Embora duas ligações de Lula interceptadas e mantidas sob sigilo naquele dia tivessem o então vice-presidente Michel Temer (PMDB) como interlocutor, o STF nunca foi informado de que ele também fora grampeado pela Lava-Jato.
Mensagens recebidas pelo Intercept mostram que os integrantes da operação foram alertados num grupo do aplicativo de mensagens Telegram de que uma conversa de Temer também fora interceptada, mas o telefonema foi mantido em sigilo mesmo assim.
Moro, atual ministro da Justiça e Segurança Pública no governo Jair Bolsonaro, disse à reportagem que na época só tomou conhecimento dos áudios anexados à investigação sobre Lula pela PF, a quem cabia selecionar os diálogos interceptados que fossem relevantes para o caso.
Em seu despacho em 2016, Gilmar concluiu que o objetivo de Dilma ao nomear Lula era impedir sua prisão, que os petistas consideravam iminente, e apontou como prova decisiva o áudio de 1min35s com o telefonema em que Dilma tratou com Lula de sua posse no dia 16.
No telefonema, Dilma avisou Lula que mandara um assessor entregar o termo de posse para que ele tivesse o documento em mãos "em caso de necessidade". O ex-presidente assentiu e os dois desligaram.

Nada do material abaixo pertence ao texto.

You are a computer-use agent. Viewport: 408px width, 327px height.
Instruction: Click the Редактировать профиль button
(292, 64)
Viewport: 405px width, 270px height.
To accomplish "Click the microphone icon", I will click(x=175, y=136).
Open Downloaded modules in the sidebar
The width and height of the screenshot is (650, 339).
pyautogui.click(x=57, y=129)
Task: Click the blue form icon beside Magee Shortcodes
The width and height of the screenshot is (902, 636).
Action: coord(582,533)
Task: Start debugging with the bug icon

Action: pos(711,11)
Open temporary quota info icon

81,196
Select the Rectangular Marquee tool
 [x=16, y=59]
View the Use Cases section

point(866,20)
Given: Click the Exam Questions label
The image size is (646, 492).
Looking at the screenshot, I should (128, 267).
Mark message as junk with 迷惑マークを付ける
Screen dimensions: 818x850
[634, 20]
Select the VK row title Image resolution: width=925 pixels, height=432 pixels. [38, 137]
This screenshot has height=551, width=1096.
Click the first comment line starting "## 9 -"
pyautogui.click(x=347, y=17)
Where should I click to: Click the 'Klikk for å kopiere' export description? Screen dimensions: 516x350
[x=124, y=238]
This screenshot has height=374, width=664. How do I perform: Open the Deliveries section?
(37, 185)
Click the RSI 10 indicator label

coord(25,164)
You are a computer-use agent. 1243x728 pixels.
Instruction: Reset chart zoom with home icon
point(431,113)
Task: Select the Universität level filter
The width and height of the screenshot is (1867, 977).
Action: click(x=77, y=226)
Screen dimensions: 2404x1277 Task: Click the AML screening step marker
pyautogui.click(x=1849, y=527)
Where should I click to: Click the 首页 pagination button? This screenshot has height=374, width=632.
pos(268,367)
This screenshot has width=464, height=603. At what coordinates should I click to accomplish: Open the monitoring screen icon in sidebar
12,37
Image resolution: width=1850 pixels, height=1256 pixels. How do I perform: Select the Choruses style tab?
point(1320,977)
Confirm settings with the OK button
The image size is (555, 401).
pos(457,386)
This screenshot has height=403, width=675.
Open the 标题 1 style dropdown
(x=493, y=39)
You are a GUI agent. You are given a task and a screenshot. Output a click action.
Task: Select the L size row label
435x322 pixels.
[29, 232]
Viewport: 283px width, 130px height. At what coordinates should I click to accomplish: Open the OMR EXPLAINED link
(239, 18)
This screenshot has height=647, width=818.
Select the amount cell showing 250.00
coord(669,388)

"A conduta demonstra não apenas os elementos objetivos do desvio de finalidade, mas também a intenção de fraudar", escreveu Gilmar em seu despacho na época, quando apontou contradições entre o conteúdo do diálogo e uma nota distribuída horas depois pelo Palácio do Planalto.
Para ele, não importavam as intenções de Dilma ao levar o antecessor para o governo, mas os efeitos da nomeação. Ao garantir a Lula foro especial no STF como ministro, transferindo seu caso de Curitiba para Brasília, a nomeação paralisaria as investigações da Lava-Jato, argumentou.
"Não importam os motivos subjetivos de quem pratica o ato ilícito", escreveu Gilmar em seu despacho. "A rigor, não cabe investigar aqui o dolo, a intenção de fraudar a lei."
Em sua decisão, o ministro do STF também citou outras três ligações grampeadas que foram tornadas públicas por Moro na época, incluindo uma conversa em que Lula critica ministros do Supremo e dois diálogos em que aliados defendem sua nomeação com o objetivo de protegê-lo contra o cerco da Lava Jato.
— O importante agora é organizar uma fuga para frente — disse Gilmar nesta segunda. — Todas essas revelações estão expondo falhas no nosso sistema judicial, que permitiram abusos e mostram a necessidade de maior controle. Todos temos de fazer uma revisão — afirmou.
A Segunda Turma do STF, da qual o ministro faz parte, está para julgar um pedido da defesa de Lula que alega suspeição de Moro para atuar nas ações movidas contra o ex-presidente.
Em junho, Gilmar defendeu o adiamento do julgamento, para que se analisasse melhor as mensagens obtidas pelo Intercept.